RECORDS SUPPLIED →
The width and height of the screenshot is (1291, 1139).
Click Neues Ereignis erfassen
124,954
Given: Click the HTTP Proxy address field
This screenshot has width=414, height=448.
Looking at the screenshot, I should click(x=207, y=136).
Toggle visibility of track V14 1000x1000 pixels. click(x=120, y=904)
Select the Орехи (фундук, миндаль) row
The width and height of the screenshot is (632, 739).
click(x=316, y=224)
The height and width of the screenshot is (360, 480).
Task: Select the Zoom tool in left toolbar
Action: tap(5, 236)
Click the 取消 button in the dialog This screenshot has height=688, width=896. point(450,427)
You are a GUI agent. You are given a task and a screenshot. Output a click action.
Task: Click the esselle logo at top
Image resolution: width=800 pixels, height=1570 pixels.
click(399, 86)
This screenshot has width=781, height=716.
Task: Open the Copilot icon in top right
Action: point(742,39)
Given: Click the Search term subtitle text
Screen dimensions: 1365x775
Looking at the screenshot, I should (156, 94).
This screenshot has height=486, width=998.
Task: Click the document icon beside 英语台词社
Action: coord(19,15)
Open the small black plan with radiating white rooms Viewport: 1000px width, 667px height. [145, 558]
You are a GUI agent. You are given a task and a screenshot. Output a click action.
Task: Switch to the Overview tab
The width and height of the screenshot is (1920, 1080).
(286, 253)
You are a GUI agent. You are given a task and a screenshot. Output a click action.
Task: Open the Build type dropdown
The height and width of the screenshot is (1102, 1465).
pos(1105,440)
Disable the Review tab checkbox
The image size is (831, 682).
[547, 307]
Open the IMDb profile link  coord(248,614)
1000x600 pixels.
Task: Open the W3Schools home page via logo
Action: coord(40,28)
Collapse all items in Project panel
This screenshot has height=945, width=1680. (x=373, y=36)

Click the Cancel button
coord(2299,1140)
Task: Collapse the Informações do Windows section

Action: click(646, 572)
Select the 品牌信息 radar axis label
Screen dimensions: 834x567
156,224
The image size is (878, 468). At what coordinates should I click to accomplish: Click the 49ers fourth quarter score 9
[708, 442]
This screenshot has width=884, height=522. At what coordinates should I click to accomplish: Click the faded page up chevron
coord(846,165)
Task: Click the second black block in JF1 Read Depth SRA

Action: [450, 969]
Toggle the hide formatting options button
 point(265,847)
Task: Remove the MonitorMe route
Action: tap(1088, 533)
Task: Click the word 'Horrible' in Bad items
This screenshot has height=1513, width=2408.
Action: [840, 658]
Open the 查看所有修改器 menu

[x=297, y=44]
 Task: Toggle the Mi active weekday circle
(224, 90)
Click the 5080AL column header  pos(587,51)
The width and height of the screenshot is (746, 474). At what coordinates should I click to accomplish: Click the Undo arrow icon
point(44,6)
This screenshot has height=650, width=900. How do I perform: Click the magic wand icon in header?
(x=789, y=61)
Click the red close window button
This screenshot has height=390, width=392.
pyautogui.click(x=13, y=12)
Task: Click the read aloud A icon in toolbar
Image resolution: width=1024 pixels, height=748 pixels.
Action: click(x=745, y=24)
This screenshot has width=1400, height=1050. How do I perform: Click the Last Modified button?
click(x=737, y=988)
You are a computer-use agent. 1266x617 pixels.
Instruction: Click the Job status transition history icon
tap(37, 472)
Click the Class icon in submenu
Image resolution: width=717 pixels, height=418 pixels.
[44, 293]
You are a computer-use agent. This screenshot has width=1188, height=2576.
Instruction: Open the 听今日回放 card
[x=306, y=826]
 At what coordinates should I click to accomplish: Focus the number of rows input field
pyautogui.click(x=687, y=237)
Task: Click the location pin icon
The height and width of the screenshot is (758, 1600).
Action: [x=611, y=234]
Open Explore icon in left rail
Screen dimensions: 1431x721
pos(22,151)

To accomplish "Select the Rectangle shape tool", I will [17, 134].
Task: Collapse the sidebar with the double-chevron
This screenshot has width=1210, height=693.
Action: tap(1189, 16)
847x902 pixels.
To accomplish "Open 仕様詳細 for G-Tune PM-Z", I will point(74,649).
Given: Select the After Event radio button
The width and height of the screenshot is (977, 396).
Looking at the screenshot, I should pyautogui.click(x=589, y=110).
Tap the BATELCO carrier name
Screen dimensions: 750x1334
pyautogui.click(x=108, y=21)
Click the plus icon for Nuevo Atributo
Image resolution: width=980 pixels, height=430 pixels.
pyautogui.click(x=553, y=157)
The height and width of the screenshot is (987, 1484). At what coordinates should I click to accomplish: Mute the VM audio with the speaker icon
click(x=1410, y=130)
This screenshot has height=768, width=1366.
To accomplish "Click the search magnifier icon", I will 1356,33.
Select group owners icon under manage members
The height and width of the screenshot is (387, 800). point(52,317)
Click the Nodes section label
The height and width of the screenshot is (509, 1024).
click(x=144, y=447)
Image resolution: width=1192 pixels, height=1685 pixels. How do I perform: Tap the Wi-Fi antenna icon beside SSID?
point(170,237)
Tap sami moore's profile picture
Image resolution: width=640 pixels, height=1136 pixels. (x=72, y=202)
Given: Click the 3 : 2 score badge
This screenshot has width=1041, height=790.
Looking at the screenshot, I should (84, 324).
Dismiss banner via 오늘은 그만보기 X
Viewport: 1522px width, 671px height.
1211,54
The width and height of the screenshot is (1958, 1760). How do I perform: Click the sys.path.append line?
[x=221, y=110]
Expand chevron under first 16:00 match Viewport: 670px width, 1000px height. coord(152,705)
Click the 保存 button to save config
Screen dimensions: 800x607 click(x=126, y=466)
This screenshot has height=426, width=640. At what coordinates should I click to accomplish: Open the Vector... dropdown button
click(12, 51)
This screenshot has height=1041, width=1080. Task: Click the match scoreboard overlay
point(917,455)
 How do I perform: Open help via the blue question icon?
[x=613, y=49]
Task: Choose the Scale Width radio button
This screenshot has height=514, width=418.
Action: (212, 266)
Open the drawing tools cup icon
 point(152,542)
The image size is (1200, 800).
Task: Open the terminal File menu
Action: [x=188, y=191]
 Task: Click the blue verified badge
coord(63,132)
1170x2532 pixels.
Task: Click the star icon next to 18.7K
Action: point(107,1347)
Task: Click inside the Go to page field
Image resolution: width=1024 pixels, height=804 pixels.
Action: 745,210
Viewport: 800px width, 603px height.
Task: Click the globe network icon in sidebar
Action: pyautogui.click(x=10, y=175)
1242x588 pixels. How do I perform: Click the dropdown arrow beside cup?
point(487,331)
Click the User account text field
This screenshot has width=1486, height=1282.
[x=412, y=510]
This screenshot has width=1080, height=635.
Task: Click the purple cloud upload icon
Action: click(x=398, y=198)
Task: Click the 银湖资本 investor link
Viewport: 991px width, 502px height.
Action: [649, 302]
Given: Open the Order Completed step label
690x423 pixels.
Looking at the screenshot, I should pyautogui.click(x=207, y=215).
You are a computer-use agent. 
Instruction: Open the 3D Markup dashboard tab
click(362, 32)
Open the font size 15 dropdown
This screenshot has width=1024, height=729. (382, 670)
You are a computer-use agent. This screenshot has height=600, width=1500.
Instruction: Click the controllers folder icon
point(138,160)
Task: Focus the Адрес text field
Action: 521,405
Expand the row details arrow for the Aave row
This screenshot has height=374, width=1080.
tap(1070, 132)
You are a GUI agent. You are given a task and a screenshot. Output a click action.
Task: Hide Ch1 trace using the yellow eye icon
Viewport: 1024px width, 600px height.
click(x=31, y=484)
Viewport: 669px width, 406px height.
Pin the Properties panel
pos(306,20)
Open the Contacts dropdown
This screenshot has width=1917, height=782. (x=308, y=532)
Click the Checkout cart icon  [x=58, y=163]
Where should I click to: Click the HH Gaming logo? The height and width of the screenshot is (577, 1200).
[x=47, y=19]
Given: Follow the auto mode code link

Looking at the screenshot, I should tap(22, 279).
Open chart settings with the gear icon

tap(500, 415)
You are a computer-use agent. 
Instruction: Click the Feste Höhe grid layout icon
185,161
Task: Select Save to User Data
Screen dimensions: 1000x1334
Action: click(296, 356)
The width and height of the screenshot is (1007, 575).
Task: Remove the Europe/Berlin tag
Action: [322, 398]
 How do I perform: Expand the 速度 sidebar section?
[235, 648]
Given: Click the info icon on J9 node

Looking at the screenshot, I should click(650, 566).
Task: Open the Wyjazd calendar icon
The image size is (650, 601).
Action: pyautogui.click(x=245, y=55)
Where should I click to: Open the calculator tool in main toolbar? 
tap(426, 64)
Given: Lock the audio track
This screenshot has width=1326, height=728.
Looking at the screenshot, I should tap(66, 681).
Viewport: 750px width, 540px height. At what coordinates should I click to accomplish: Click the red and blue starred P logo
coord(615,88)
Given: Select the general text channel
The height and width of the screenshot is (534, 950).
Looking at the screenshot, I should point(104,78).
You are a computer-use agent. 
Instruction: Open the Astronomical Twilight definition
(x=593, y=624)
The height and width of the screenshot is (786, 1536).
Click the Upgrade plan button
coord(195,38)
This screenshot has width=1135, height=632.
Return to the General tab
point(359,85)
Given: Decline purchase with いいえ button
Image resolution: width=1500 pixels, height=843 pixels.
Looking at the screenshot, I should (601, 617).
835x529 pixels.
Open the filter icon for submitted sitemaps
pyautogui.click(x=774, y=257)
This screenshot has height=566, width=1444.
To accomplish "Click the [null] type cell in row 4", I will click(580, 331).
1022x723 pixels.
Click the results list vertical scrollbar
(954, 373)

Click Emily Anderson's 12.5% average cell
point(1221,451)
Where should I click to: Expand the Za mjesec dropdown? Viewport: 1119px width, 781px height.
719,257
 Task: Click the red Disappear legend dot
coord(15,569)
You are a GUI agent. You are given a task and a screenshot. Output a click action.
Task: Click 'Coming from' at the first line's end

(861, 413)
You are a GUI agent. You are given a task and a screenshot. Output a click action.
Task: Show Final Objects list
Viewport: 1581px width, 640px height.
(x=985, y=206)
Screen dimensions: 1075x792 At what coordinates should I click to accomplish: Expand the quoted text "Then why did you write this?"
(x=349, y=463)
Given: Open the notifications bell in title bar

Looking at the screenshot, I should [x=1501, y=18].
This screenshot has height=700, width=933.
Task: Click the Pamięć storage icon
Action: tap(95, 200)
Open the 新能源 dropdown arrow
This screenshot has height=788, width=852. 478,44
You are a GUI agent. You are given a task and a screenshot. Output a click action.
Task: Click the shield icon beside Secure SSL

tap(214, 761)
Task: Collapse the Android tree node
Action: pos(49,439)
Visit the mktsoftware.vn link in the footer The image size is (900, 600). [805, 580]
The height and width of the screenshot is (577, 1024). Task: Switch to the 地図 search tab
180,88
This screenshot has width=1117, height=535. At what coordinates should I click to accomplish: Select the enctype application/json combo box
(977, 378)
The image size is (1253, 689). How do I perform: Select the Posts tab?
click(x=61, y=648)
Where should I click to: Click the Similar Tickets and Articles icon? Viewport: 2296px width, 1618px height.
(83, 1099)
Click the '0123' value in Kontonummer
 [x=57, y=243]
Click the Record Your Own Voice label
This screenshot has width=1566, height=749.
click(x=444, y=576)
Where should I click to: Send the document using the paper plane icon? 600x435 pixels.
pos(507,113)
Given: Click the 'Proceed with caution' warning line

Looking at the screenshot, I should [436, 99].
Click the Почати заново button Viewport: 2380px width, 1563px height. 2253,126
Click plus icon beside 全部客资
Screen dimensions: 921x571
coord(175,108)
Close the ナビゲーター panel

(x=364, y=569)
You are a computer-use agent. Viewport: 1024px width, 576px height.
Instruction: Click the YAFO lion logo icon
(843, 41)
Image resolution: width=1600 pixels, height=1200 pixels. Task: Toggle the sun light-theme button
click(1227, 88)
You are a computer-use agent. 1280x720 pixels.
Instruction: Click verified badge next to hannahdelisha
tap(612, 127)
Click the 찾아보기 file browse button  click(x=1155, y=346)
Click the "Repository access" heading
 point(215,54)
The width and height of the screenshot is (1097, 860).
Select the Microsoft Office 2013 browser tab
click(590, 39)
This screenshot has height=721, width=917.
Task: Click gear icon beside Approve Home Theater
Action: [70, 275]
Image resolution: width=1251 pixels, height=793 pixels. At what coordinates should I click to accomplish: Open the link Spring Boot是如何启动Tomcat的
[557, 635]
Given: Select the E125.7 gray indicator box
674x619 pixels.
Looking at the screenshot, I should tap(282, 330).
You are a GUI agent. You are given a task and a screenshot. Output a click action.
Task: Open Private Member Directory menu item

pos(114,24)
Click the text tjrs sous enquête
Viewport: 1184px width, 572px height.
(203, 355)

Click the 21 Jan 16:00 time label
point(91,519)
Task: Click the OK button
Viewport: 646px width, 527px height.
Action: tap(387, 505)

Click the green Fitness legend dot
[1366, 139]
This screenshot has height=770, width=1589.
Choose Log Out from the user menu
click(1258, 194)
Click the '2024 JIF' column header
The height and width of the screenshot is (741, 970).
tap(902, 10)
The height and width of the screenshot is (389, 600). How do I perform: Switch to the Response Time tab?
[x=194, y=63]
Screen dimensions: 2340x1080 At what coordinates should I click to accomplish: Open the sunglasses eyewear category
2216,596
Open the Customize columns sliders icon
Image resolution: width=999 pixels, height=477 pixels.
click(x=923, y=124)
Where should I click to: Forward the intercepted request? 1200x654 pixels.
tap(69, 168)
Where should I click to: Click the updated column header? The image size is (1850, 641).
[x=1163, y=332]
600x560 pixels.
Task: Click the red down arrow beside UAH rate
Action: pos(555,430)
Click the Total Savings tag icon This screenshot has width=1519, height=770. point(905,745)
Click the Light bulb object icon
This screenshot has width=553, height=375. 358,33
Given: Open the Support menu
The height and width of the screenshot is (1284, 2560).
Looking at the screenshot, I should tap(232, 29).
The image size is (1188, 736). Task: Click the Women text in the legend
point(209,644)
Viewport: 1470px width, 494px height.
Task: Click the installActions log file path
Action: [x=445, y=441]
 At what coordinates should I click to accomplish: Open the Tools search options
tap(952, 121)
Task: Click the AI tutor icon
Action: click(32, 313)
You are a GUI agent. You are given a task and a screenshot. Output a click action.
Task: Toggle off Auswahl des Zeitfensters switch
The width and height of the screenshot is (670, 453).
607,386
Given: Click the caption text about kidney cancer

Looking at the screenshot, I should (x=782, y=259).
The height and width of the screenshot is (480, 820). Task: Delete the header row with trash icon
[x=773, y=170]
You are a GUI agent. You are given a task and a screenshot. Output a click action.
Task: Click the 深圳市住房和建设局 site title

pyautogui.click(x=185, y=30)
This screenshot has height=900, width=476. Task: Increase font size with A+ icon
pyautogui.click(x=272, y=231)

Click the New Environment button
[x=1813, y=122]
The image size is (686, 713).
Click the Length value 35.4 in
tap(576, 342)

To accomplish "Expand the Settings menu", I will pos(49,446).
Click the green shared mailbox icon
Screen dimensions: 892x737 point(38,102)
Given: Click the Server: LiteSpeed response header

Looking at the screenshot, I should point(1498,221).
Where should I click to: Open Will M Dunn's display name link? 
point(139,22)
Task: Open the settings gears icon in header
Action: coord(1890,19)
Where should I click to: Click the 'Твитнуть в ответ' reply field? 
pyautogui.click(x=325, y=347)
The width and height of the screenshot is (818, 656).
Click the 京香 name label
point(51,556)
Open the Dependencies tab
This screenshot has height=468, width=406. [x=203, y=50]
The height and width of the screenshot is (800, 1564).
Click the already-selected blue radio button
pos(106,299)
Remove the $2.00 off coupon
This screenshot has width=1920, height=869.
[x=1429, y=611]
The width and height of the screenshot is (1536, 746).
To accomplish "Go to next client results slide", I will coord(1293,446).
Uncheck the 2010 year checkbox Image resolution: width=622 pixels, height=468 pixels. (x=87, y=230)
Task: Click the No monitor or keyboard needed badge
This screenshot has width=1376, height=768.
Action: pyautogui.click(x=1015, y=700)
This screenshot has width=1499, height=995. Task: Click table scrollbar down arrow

TASK DIRECTIONS →
Copy out precisely the lines from the line with "Task: Click the word 'Horrible' in Bad items" to the line with "Given: Select the After Event radio button" in the material above, including those two lines and omitting all the rest.

YOUR RESPONSE →
Task: Click the word 'Horrible' in Bad items
This screenshot has height=1513, width=2408.
Action: [840, 658]
Open the 查看所有修改器 menu

[x=297, y=44]
 Task: Toggle the Mi active weekday circle
(224, 90)
Click the 5080AL column header  pos(587,51)
The width and height of the screenshot is (746, 474). At what coordinates should I click to accomplish: Click the Undo arrow icon
point(44,6)
This screenshot has height=650, width=900. How do I perform: Click the magic wand icon in header?
(x=789, y=61)
Click the red close window button
This screenshot has height=390, width=392.
pyautogui.click(x=13, y=12)
Task: Click the read aloud A icon in toolbar
Image resolution: width=1024 pixels, height=748 pixels.
Action: click(x=745, y=24)
This screenshot has width=1400, height=1050. How do I perform: Click the Last Modified button?
click(x=737, y=988)
You are a computer-use agent. 1266x617 pixels.
Instruction: Click the Job status transition history icon
tap(37, 472)
Click the Class icon in submenu
Image resolution: width=717 pixels, height=418 pixels.
[44, 293]
You are a computer-use agent. This screenshot has width=1188, height=2576.
Instruction: Open the 听今日回放 card
[x=306, y=826]
 At what coordinates should I click to accomplish: Focus the number of rows input field
pyautogui.click(x=687, y=237)
Task: Click the location pin icon
The height and width of the screenshot is (758, 1600).
Action: [x=611, y=234]
Open Explore icon in left rail
Screen dimensions: 1431x721
pos(22,151)

To accomplish "Select the Rectangle shape tool", I will [17, 134].
Task: Collapse the sidebar with the double-chevron
This screenshot has width=1210, height=693.
Action: tap(1189, 16)
847x902 pixels.
To accomplish "Open 仕様詳細 for G-Tune PM-Z", I will point(74,649).
Given: Select the After Event radio button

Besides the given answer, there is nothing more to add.